=== WORK REQUEST ===
If a line in the records below contains the word "computer", copy it out.

=== EXTRACTED RECORDS ===
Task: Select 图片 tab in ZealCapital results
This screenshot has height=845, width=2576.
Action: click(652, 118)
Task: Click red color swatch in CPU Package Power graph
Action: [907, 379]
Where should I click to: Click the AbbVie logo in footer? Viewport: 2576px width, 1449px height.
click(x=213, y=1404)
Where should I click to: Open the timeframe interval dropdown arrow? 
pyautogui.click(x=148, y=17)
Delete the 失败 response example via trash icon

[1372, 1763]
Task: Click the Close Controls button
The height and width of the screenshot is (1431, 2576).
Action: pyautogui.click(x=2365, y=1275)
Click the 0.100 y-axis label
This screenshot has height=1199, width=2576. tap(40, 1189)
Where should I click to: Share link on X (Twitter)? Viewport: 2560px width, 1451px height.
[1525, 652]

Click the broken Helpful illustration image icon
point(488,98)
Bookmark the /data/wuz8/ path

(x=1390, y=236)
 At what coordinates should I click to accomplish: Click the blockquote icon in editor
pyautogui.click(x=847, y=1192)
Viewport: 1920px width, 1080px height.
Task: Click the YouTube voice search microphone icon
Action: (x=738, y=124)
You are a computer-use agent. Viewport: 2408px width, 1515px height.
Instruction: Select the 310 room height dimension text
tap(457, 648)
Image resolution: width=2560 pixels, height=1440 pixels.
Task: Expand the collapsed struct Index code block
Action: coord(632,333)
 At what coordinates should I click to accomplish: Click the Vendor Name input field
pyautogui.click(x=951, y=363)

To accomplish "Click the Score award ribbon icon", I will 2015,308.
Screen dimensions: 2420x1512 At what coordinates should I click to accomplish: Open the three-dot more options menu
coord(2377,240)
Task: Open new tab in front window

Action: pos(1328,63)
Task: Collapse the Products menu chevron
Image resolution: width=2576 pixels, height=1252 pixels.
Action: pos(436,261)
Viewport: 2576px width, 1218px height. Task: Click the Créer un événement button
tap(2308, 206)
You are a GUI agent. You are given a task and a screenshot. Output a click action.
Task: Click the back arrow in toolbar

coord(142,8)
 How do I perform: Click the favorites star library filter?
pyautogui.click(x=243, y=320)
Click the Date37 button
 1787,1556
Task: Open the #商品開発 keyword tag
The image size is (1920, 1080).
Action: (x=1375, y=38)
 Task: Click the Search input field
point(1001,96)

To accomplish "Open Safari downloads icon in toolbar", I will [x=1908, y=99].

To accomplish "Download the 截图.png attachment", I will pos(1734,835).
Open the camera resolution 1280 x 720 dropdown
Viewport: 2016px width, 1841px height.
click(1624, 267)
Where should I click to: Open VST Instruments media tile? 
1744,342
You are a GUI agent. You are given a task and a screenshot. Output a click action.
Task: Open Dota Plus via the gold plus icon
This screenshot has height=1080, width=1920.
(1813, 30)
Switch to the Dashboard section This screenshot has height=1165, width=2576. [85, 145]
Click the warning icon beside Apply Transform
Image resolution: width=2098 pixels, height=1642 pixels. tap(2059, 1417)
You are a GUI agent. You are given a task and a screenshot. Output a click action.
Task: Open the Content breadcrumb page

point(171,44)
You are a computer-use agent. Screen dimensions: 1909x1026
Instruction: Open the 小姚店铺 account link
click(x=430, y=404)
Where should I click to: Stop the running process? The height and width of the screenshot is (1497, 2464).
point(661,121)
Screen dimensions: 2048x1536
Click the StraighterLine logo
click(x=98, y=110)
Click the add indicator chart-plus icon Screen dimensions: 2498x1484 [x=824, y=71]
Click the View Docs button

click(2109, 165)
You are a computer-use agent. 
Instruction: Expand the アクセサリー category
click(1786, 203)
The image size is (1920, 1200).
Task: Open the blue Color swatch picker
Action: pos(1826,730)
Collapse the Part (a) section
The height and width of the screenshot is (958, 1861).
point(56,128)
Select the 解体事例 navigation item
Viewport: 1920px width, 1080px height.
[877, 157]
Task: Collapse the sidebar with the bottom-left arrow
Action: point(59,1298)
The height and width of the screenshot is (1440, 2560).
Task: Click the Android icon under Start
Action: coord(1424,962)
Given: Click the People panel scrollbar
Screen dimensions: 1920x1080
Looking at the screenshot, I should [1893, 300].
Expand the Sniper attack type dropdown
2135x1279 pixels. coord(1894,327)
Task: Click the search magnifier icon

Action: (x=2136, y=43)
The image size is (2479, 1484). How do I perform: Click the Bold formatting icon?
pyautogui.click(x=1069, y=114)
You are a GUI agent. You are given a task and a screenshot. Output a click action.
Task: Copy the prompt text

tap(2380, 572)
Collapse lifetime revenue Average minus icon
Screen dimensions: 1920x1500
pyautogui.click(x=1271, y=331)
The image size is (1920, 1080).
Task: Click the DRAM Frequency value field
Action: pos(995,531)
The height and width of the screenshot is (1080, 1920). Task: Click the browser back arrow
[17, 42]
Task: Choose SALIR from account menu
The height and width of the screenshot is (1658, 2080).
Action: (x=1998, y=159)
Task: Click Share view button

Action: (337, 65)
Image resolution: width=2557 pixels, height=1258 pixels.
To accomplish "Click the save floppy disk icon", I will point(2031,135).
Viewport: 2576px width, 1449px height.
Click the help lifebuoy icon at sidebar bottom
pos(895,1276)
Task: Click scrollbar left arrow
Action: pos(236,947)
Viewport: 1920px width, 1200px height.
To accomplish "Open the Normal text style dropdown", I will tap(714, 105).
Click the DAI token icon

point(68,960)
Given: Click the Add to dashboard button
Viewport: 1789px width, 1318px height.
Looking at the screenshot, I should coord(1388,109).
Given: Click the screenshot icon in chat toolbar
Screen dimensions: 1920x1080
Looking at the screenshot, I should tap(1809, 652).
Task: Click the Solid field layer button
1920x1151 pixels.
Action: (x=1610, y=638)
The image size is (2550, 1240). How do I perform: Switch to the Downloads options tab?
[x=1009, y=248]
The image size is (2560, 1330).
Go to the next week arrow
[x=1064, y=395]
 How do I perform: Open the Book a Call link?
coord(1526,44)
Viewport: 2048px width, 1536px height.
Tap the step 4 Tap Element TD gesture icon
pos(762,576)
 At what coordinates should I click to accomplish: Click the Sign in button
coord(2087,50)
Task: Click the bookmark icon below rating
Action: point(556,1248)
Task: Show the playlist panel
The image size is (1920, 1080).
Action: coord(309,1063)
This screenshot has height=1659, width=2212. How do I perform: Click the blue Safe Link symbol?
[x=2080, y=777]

=== ANSWER TO THIS TASK ===
You are a computer-use agent. Viewport: 2408px width, 1515px height.
You are a computer-use agent. Screen dimensions: 1909x1026
You are a computer-use agent. 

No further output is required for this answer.